►

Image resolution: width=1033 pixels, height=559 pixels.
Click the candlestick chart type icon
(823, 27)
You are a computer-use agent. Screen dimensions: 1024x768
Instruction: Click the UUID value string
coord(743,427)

◄
►

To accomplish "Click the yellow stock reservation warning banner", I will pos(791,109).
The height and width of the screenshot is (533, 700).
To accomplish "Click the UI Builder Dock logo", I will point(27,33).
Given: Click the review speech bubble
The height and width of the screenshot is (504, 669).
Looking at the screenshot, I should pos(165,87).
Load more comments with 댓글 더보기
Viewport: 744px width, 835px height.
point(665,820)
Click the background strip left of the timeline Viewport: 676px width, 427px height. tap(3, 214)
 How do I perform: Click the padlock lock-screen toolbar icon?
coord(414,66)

◄

- [YOUR INSTRUCTIONS]: Check each line of the records above for "accomplish", and copy those that have it.

- [SOLUTION]:
To accomplish "Click the yellow stock reservation warning banner", I will pos(791,109).
To accomplish "Click the UI Builder Dock logo", I will point(27,33).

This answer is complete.